BERITA UTAMABuolLINTAS SULTENGLIPUTAN KHUSUSNASIONALPalu
Kajati Sulteng Resmikan Mess Adhyaksa dan Sampaikan Arahan Kinerja di Kejari Buol
Kunjungan resmi ini turut dirangkaikan dengan peresmian Mess Adhyaksa Kejari Buol, yang diharapkan menjadi fasilitas pendukung kesejahteraan pegawai kejaksaan.
Bidiksulteng.com,Buol — Kepala Kejaksaan Tinggi Sulawesi Tengah, Nuzul Rahmat R., S.H., M.H., melanjutkan rangkaian kunjungan kerjanya di Kabupaten Buol pada Rabu (15/4/2026). Setelah sebelumnya melakukan kunjungan ke Cabang Kejaksaan Negeri Tolitoli di Laulalang, Kajati Sulteng tiba di Kejaksaan Negeri Buol dan disambut hangat oleh Kepala Kejari Buol bersama jajaran serta perwakilan Forkopimda.
Kunjungan resmi ini turut dirangkaikan dengan peresmian Mess Adhyaksa Kejari Buol, yang diharapkan menjadi fasilitas pendukung kesejahteraan pegawai kejaksaan. Peresmian tersebut sekaligus menandai komitmen untuk meningkatkan sarana dan prasarana kerja di lingkungan Kejaksaan Negeri Buol.
Dalam sambutannya, Kajati Sulteng menegaskan pentingnya dukungan seluruh pihak terhadap lembaga kejaksaan dalam menjalankan tugas penegakan hukum. Ia menekankan bahwa seluruh jajaran harus bekerja berdasarkan aturan yang berlaku, profesional, serta tidak terpengaruh oleh faktor eksternal.
“Kami sangat mengapresiasi sambutan yang diberikan, termasuk penghargaan berupa gelar kehormatan yang mencerminkan sinergi dan kesetaraan antarlembaga,” ujar Kajati.
Ia juga mengingatkan pentingnya kolaborasi antara kejaksaan dengan Forkopimda dan organisasi perangkat daerah (OPD) dalam meningkatkan kualitas pelayanan hukum dan mendukung pembangunan daerah. Kajati menjelaskan bahwa peran bidang Datun dan intelijen—mulai dari pendampingan hukum hingga pengawasan proyek strategis—merupakan bentuk mitigasi risiko yang sejalan dengan arah kebijakan Asta Cita Presiden ke-7, yang menekankan keadilan, integritas, serta pembangunan berkelanjutan.

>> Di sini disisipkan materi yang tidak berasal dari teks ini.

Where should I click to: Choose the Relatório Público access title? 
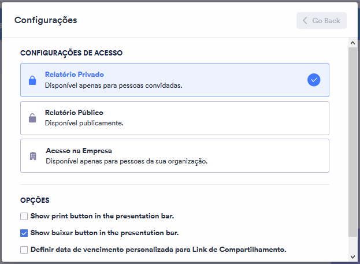point(74,112)
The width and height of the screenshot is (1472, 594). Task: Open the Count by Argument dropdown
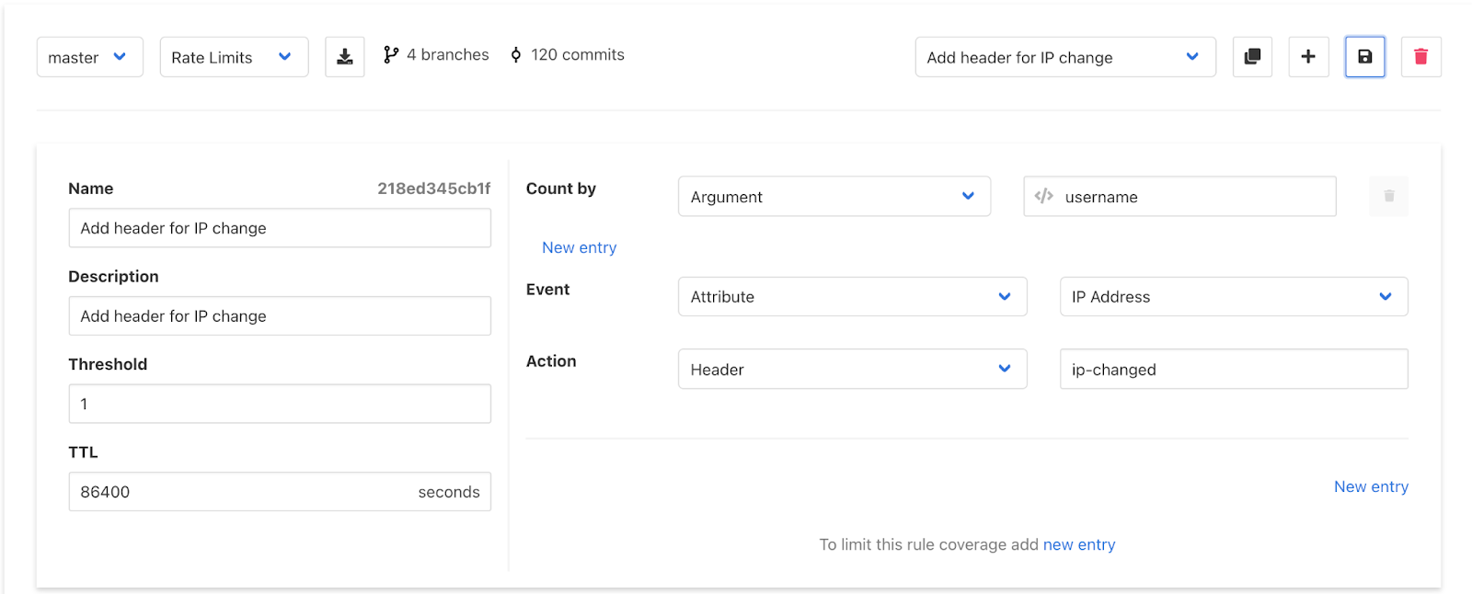[834, 197]
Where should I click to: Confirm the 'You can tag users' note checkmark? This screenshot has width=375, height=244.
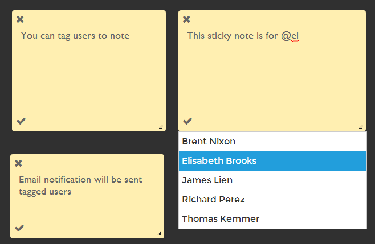pyautogui.click(x=21, y=121)
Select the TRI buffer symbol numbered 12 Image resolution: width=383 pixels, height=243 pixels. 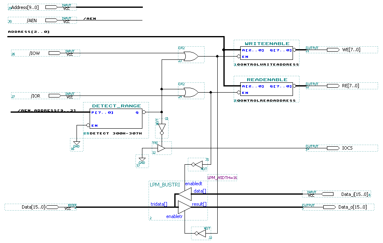[162, 148]
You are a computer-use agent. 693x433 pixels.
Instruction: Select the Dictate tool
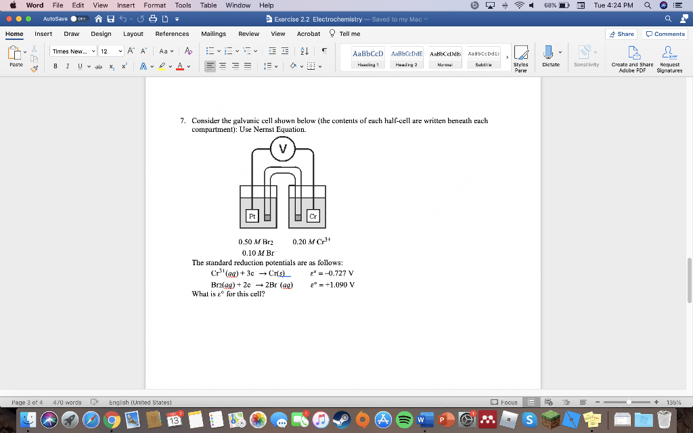coord(549,53)
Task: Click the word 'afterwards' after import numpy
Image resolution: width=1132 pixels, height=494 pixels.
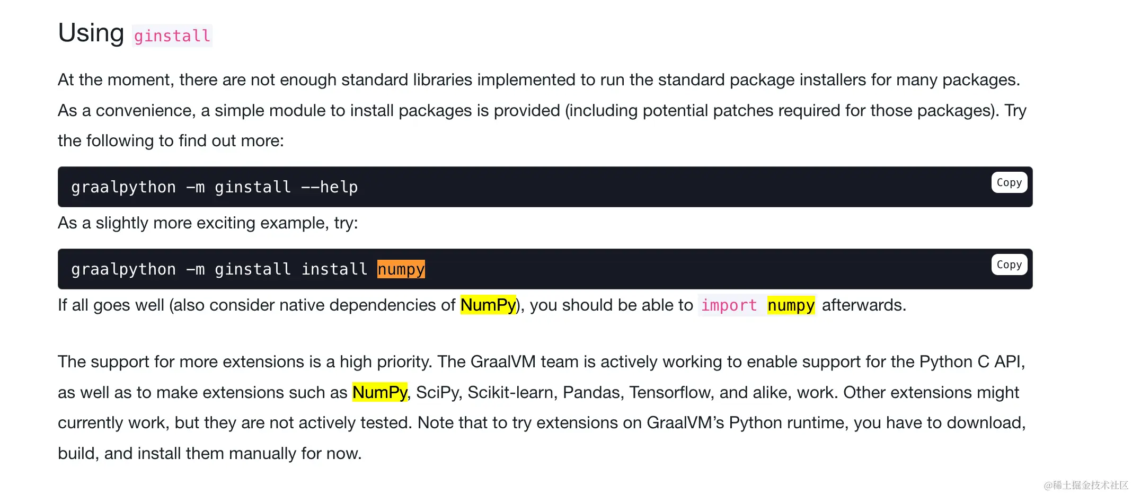Action: tap(863, 305)
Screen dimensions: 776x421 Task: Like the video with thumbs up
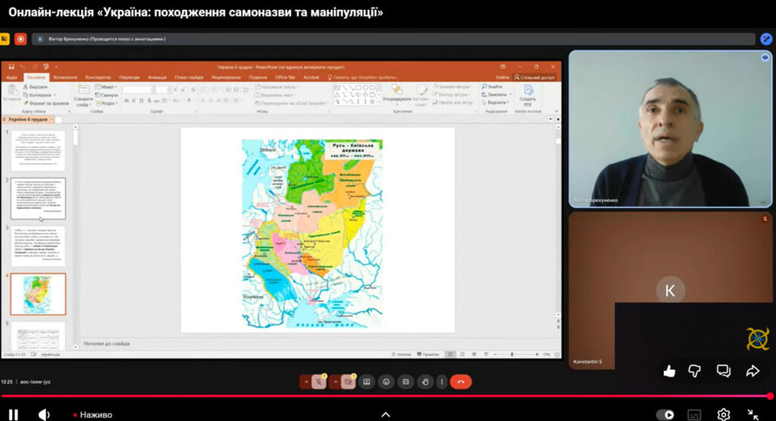[669, 371]
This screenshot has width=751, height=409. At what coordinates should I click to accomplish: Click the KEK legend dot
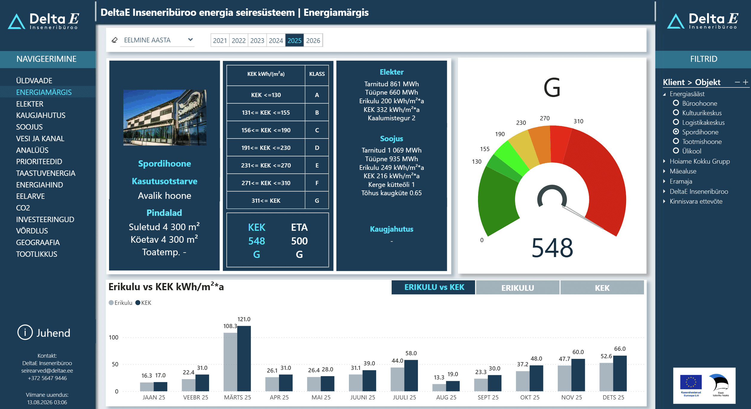click(x=138, y=303)
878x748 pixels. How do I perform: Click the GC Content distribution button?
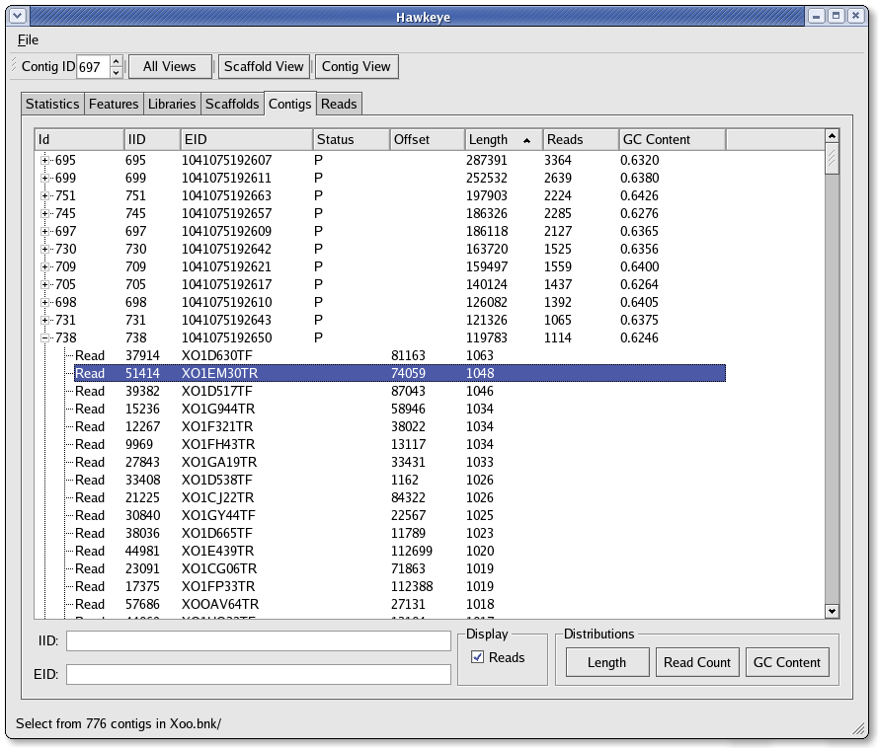pyautogui.click(x=787, y=662)
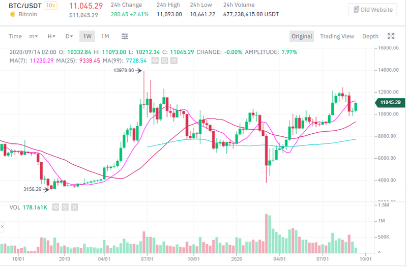
Task: Click the Old Website button
Action: pos(372,10)
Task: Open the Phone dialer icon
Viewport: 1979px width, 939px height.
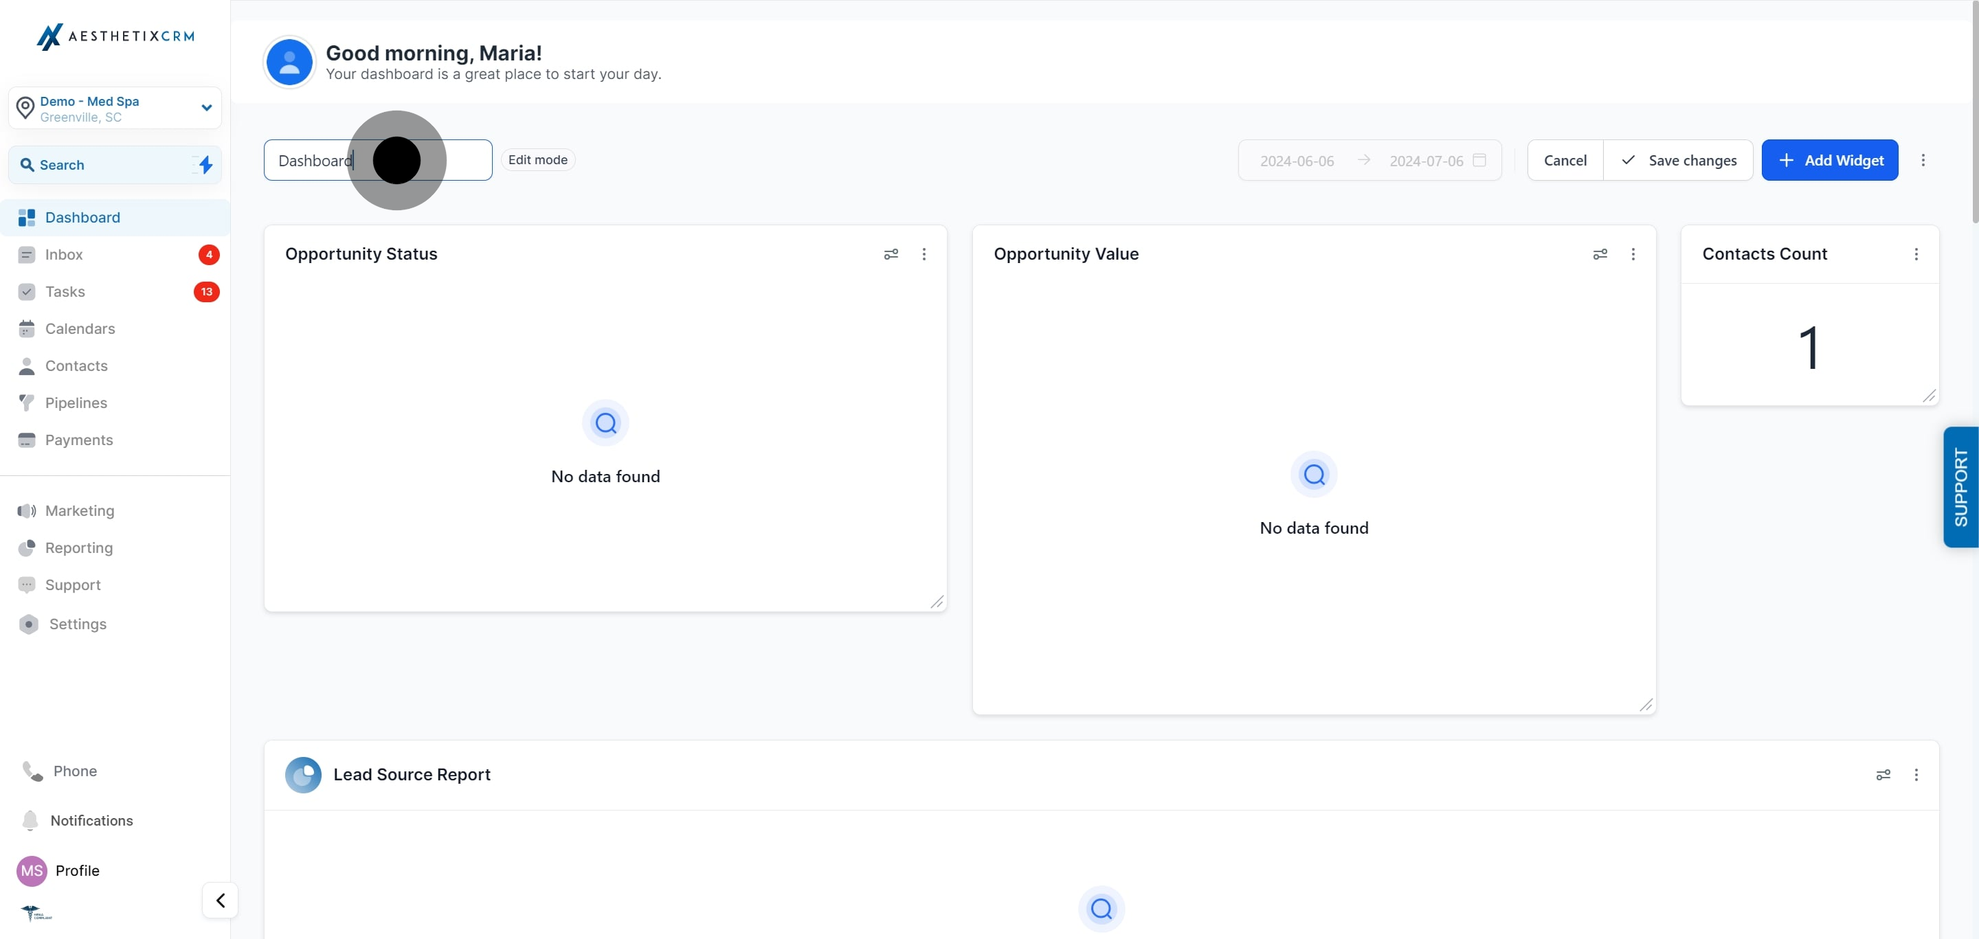Action: click(x=32, y=771)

Arahan Kinerja dan Evaluasi Internal
Dalam agenda selanjutnya, Kajati memberikan briefing kepada seluruh jajaran Kejari Buol. Kegiatan diawali dengan pemaparan capaian kinerja oleh Kepala Kejari Buol.
Pada kesempatan tersebut, Nuzul Rahmat R. menyampaikan permohonan maaf sekaligus berpamitan kepada jajaran karena masa tugasnya di Sulawesi Tengah akan segera berakhir. Meski begitu, ia menegaskan bahwa setiap bidang harus tetap menjaga kualitas kinerja.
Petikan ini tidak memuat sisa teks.